Hedge Funds ‘Particularly Vulnerable’ To Market Unwind On ‘Crowding Risk’

Hedge funds are at risk of a particularly painful experience in the event the market suddenly rolls over in the face of mounting risks to the outlook and rising fears of a recession in the US.

That’s one takeaway from the latest edition of Goldman’s hedge fund trend monitor, which shows that the average fund holds 69% of its long portfolio in its top 10 positions.

The figure was 57% a decade and a half ago.

(Goldman)

Meanwhile, turnover continues to grind ever lower, with just over a quarter of positions churned in the second quarter, a figure which Goldman notes usually clocked in at between 35% and 40% on a quarterly basis throughout the last cycle (see the visual in the right pane above). As you can see, the largest positions barely turn over at all.

The combination of holding fewer, more concentrated positions and just sitting on them (to speak colloquially) leads to crowding and that, in turn, helps explain the outperformance of momentum.

(Goldman)

▶ Data segment:

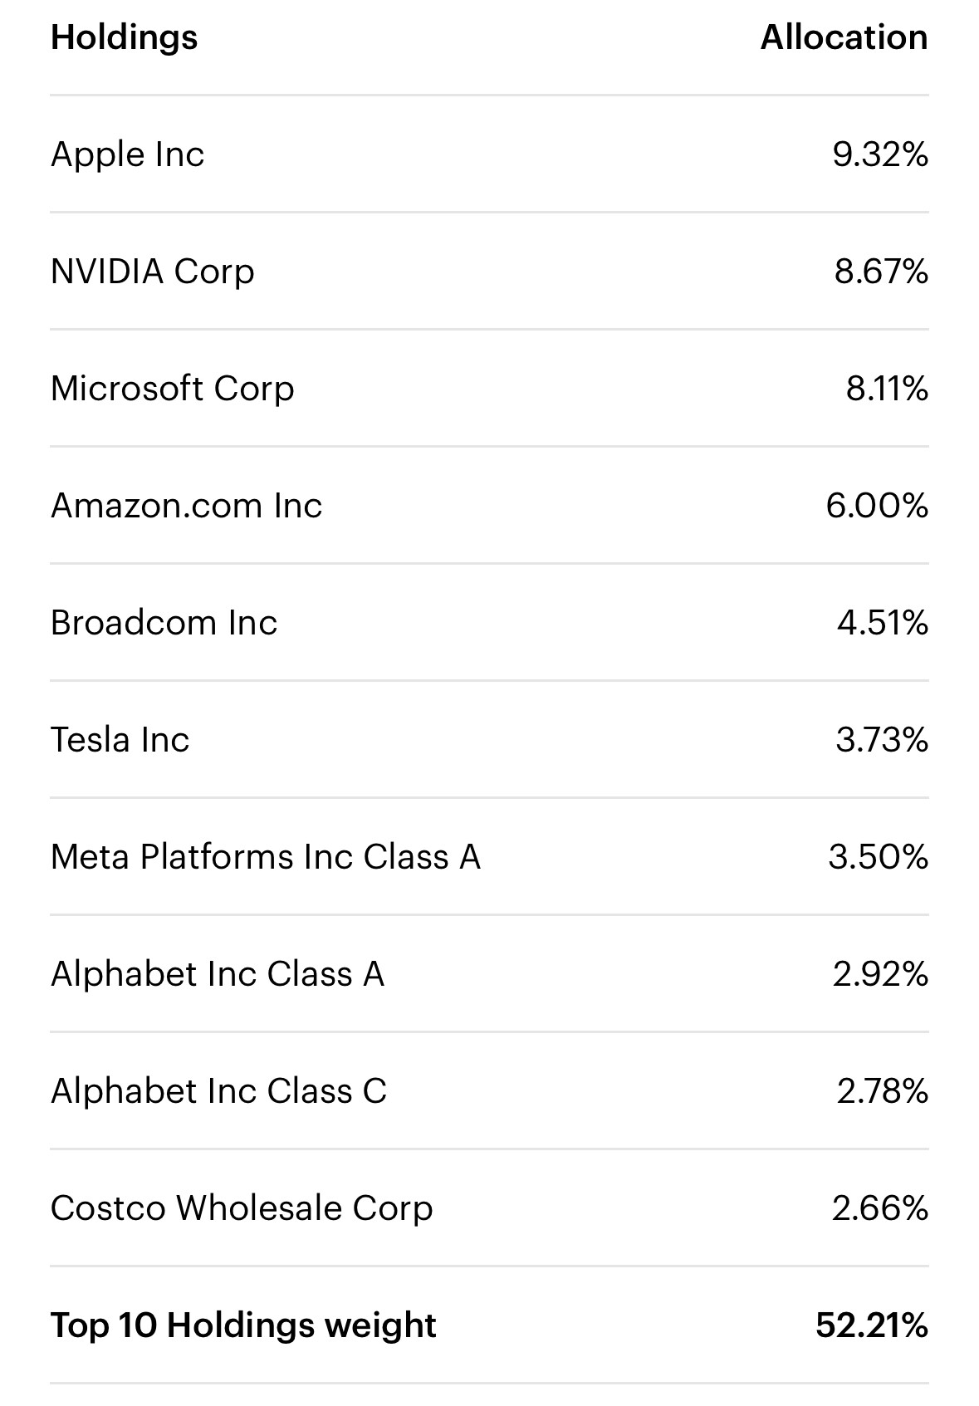
Task: Open Meta Platforms Inc Class A
Action: click(x=489, y=857)
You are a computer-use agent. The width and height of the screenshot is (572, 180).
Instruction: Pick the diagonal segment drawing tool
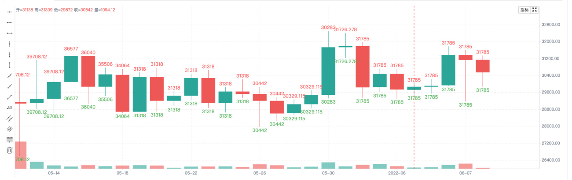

▶ The exercise: In the hedge fund crowding article above, what share of the average fund's long portfolio sits in its top 10 positions?

▶ Finished exercise: 69%